* [Your assignment] In the records that follow, find the line containing "901 (733, 12)" and the line containing "Decline (185, 2430)", then transcribe both and every line between them exactly, omitting pictures.

* [Records for the exercise]
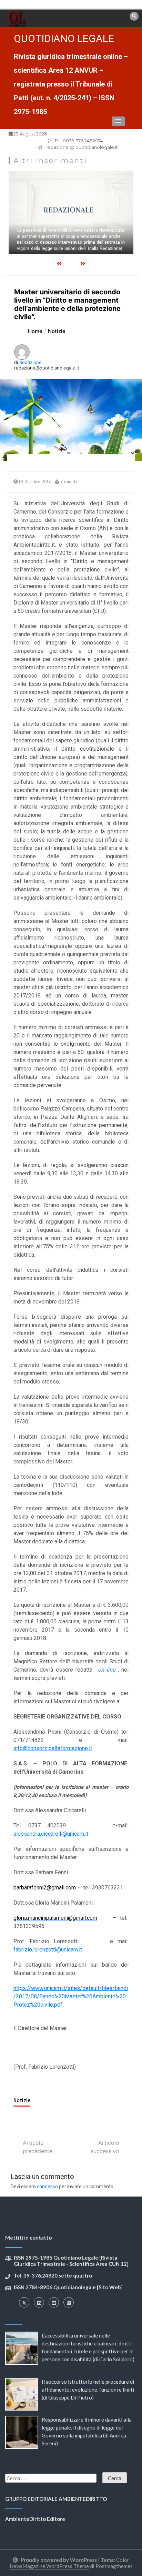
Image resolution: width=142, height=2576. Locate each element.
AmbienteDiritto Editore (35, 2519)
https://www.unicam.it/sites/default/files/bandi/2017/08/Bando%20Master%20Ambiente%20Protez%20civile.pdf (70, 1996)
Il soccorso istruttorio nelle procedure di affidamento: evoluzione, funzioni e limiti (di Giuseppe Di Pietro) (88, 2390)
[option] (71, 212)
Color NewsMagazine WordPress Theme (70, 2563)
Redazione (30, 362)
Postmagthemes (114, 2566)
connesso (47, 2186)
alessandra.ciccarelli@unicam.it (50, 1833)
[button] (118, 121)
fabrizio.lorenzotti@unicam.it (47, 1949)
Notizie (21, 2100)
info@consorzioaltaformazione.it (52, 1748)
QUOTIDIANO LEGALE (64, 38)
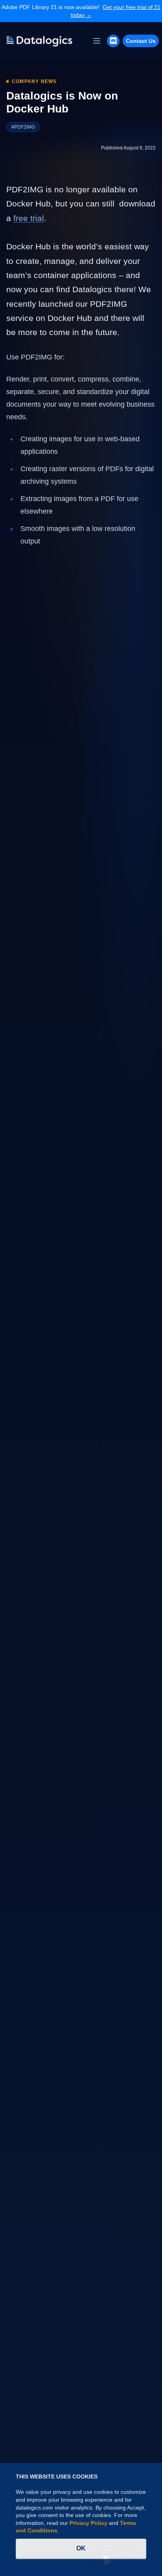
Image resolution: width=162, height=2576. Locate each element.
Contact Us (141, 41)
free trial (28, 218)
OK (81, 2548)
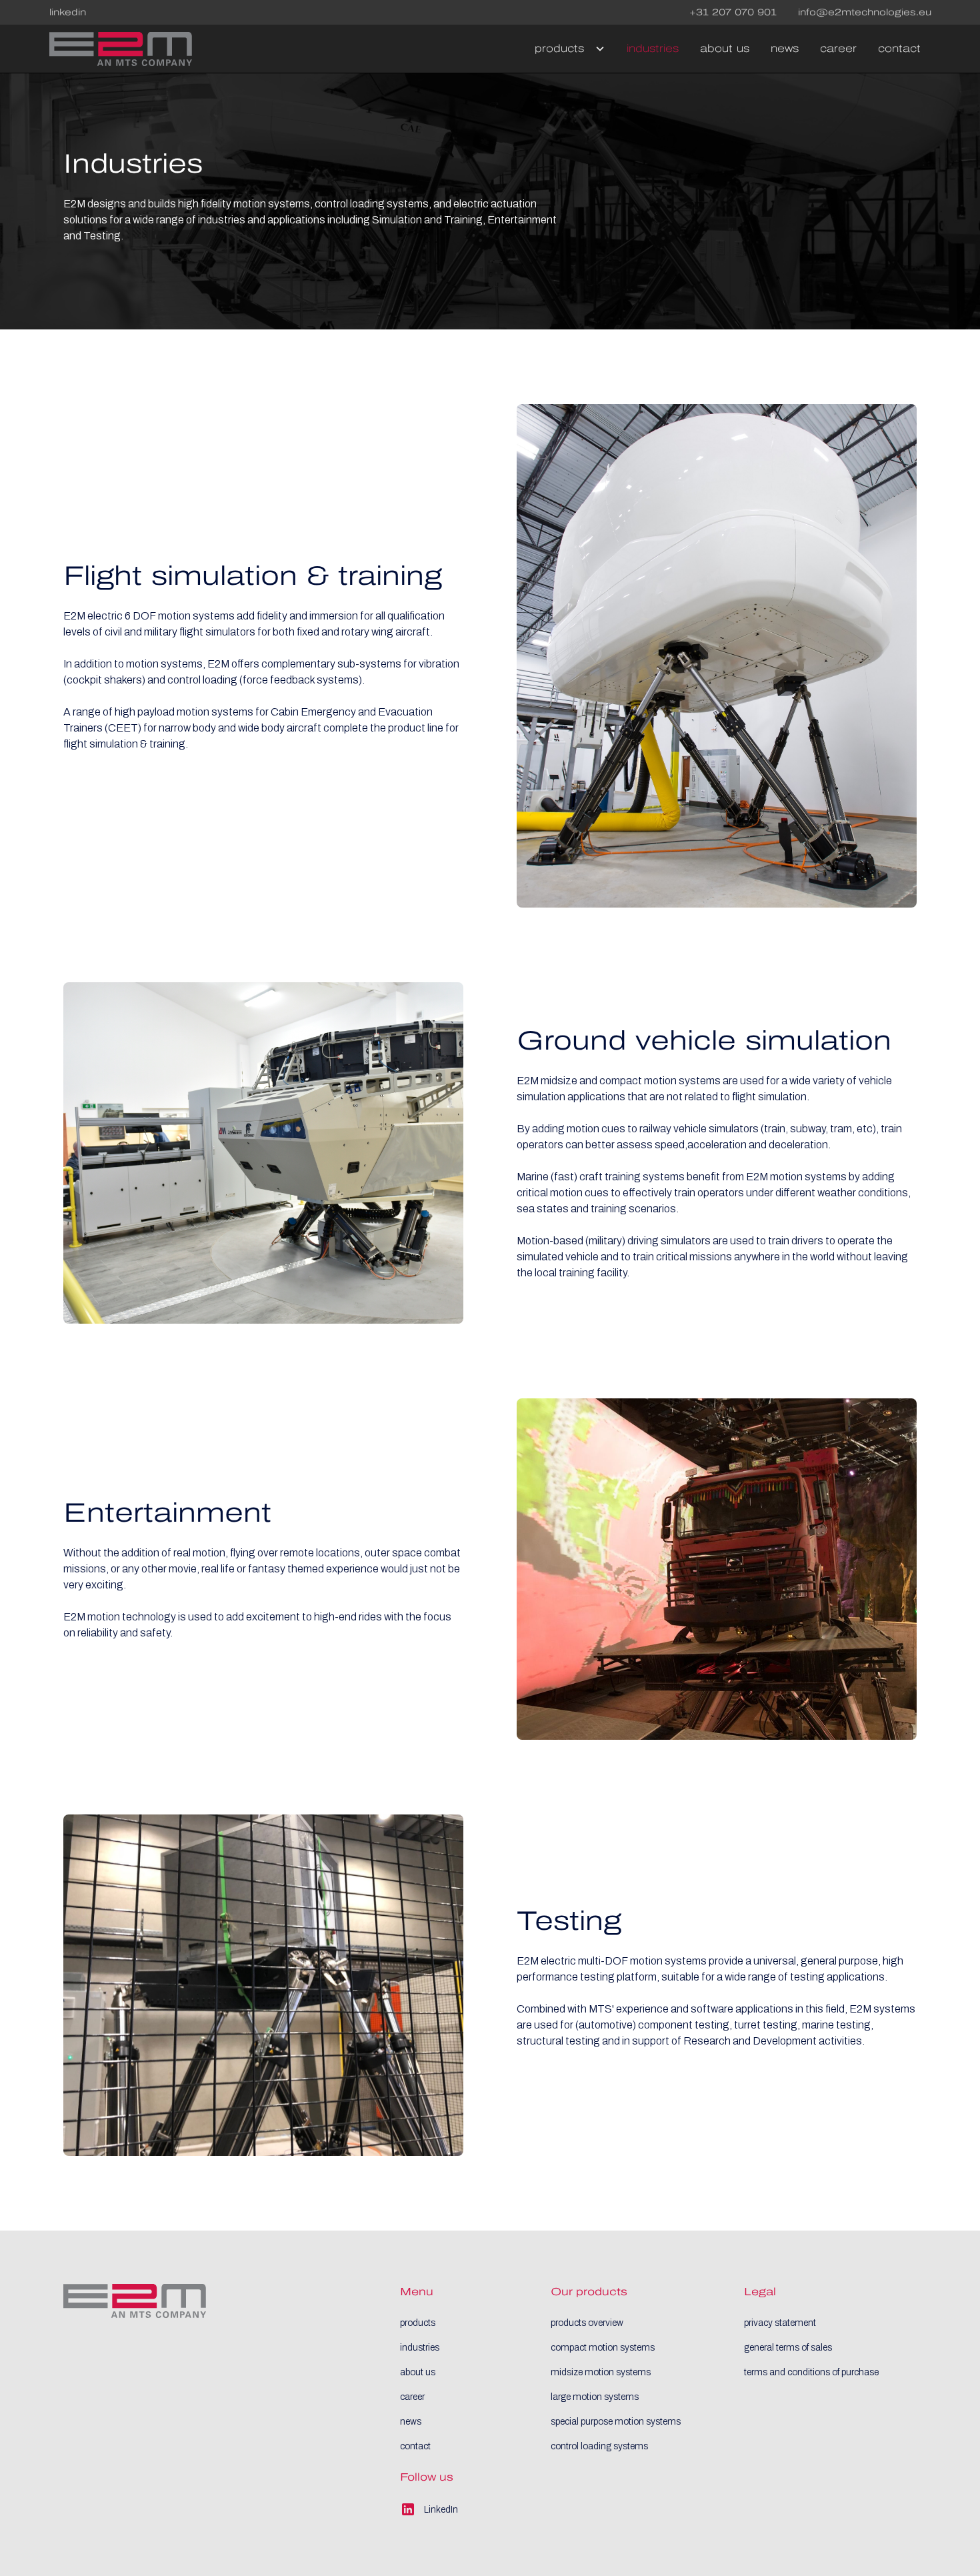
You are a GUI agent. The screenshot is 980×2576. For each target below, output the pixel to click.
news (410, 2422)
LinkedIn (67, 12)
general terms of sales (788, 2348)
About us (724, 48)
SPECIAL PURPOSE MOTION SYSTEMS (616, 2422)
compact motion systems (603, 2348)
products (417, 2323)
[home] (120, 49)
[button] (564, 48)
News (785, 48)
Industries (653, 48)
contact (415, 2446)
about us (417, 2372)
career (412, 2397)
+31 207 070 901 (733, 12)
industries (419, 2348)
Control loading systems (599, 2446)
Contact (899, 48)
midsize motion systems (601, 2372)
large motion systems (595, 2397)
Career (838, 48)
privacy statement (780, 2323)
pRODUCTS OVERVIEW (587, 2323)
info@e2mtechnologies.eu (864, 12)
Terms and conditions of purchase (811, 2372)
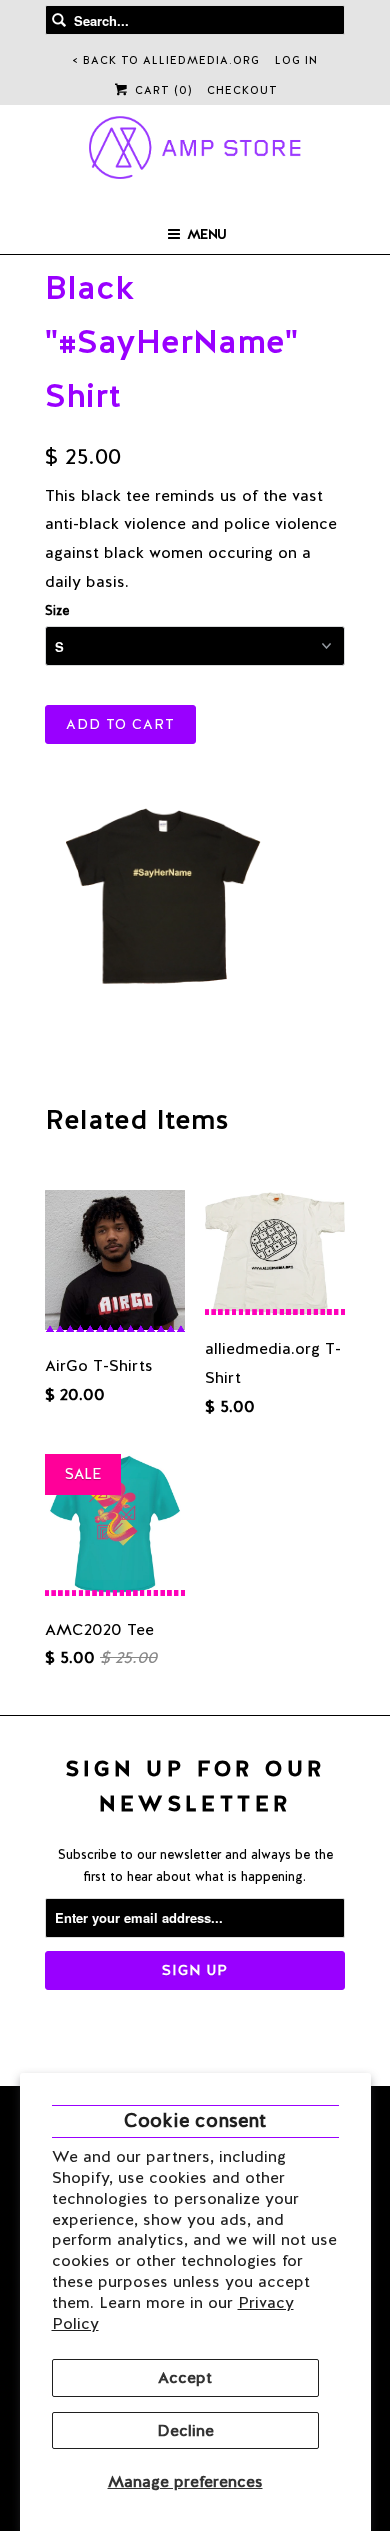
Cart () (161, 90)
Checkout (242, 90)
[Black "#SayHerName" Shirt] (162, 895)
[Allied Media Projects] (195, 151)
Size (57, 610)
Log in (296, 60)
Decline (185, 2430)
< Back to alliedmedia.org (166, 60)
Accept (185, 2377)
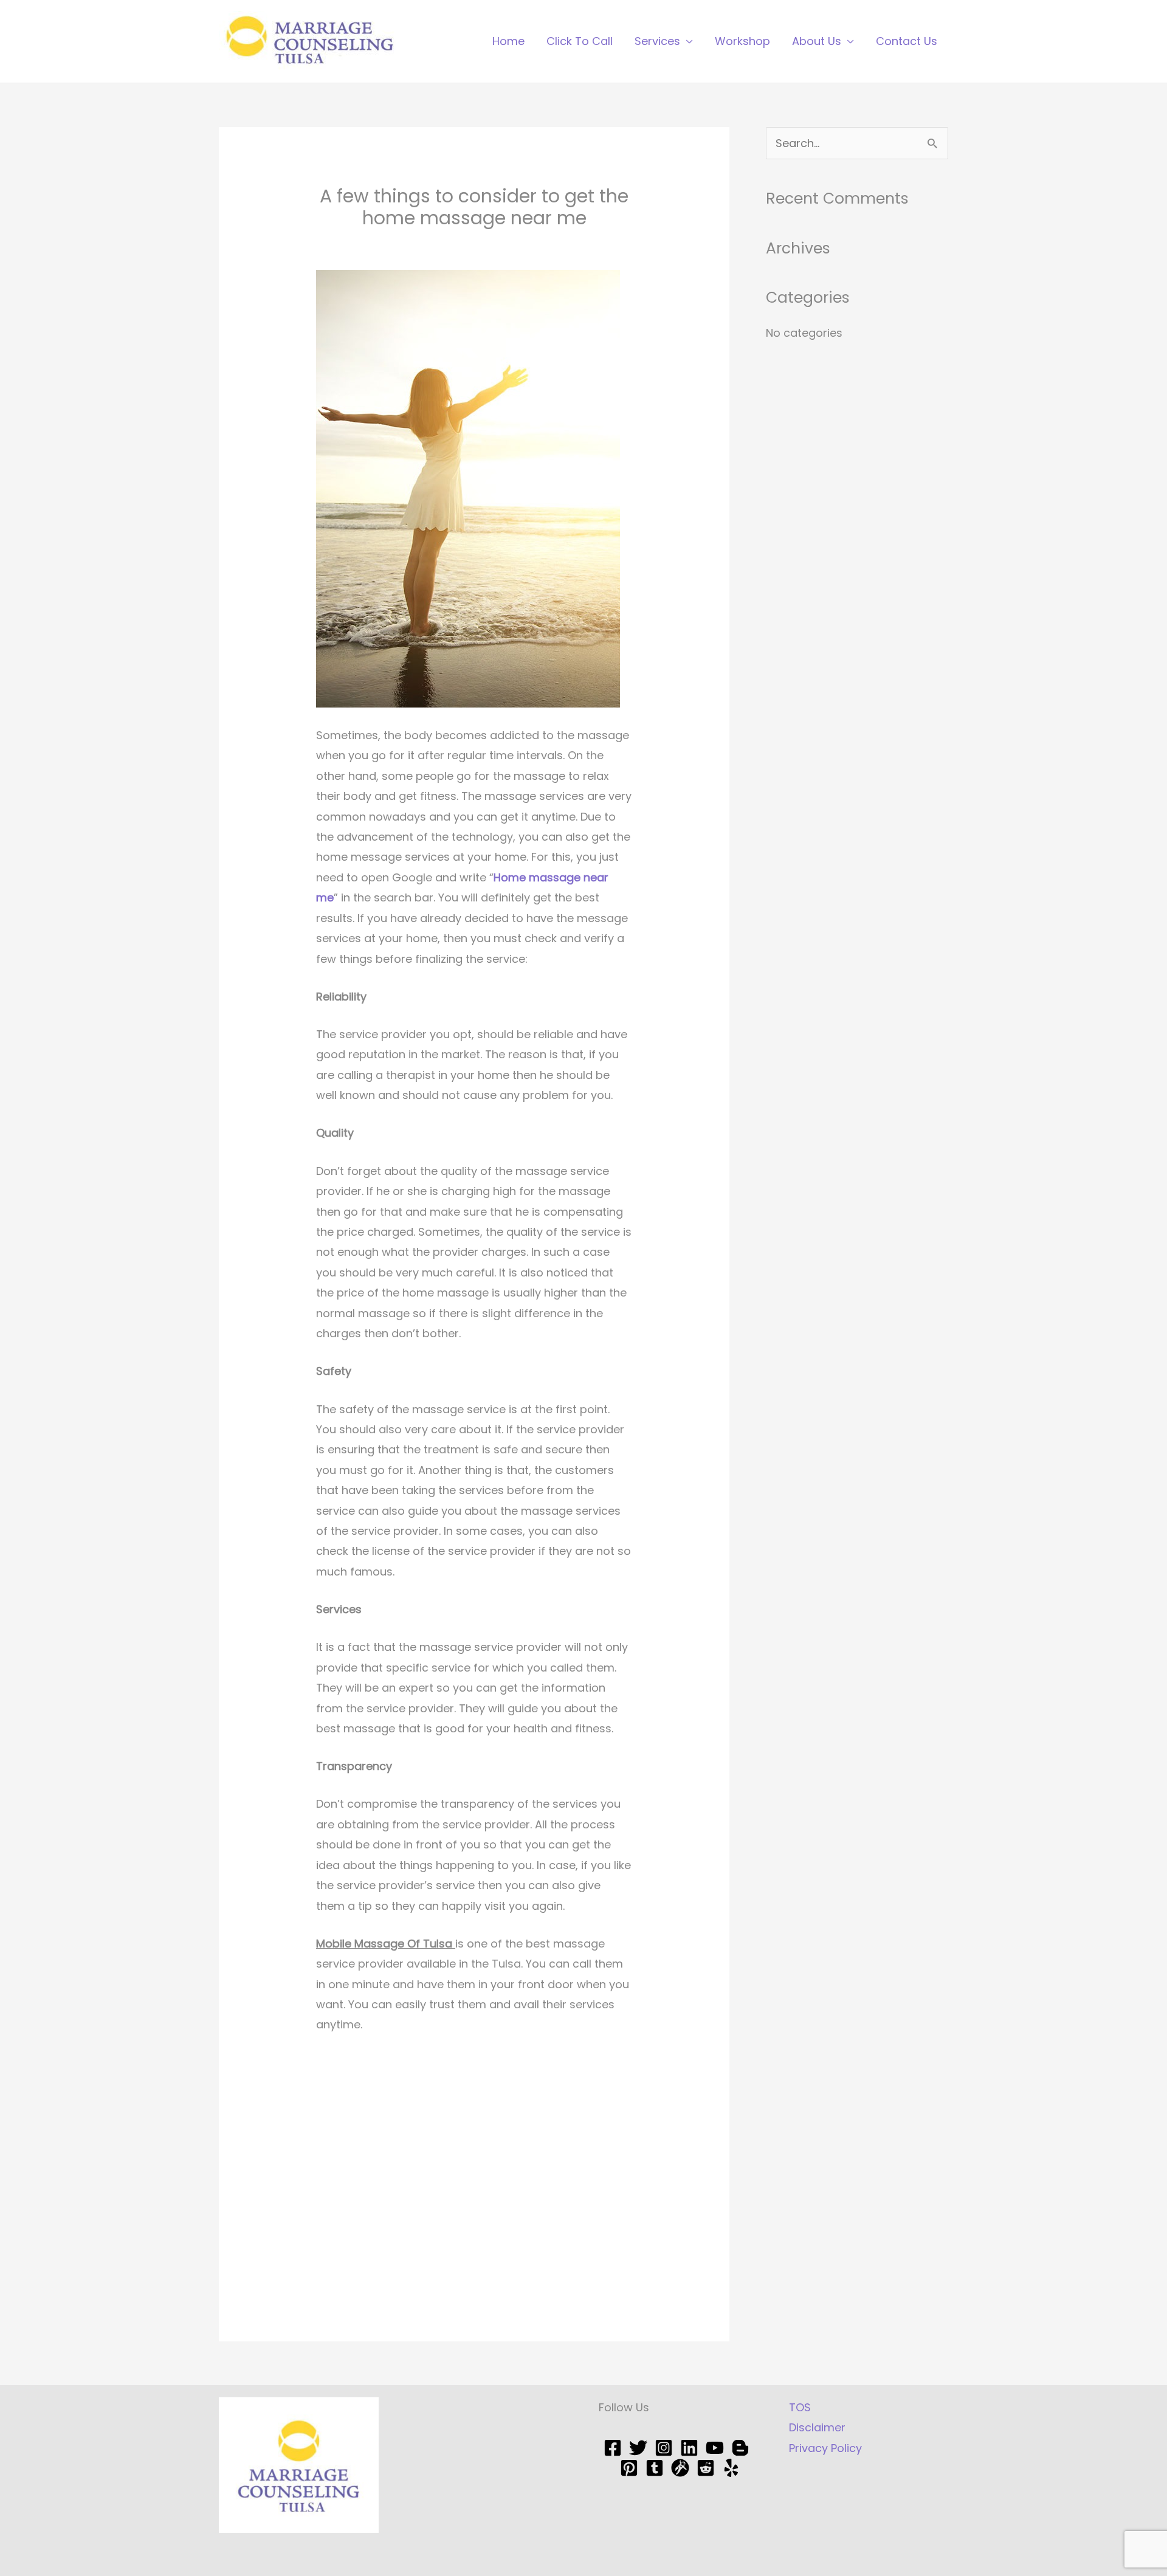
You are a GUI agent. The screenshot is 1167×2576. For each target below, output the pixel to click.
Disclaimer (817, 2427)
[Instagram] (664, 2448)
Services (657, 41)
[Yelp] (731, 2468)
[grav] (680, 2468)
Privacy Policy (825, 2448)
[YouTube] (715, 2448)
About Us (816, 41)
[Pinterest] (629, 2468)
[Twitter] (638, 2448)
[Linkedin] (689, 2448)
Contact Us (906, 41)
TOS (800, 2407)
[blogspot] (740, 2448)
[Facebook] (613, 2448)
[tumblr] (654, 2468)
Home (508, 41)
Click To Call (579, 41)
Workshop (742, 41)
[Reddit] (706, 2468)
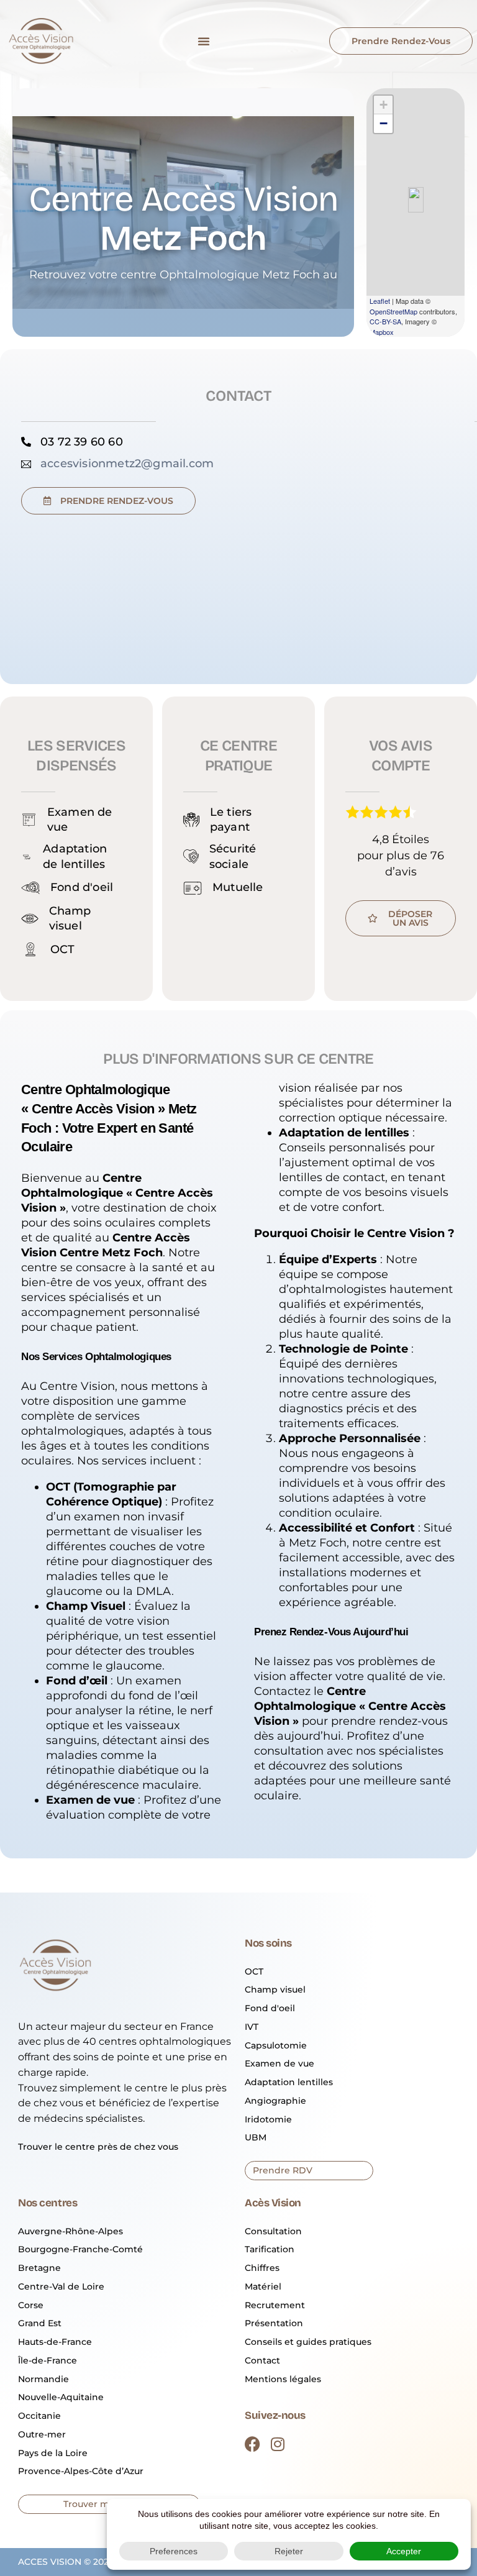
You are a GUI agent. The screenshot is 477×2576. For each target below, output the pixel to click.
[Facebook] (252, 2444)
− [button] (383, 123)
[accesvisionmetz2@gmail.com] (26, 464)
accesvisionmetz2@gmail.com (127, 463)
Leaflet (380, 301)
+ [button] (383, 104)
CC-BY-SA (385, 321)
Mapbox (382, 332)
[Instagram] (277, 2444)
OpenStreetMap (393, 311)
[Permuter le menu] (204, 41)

* [Result for this exercise]
+31 207 070 901 (733, 12)
industries (419, 2348)
Control loading systems (599, 2446)
Contact (899, 48)
midsize motion systems (601, 2372)
large motion systems (595, 2397)
Career (838, 48)
privacy statement (780, 2323)
pRODUCTS OVERVIEW (587, 2323)
info@e2mtechnologies.eu (864, 12)
Terms and conditions of purchase (811, 2372)
Cart () (161, 90)
Checkout (242, 90)
[Black "#SayHerName" Shirt] (162, 895)
[Allied Media Projects] (195, 151)
Size (57, 610)
Log in (296, 60)
Decline (185, 2430)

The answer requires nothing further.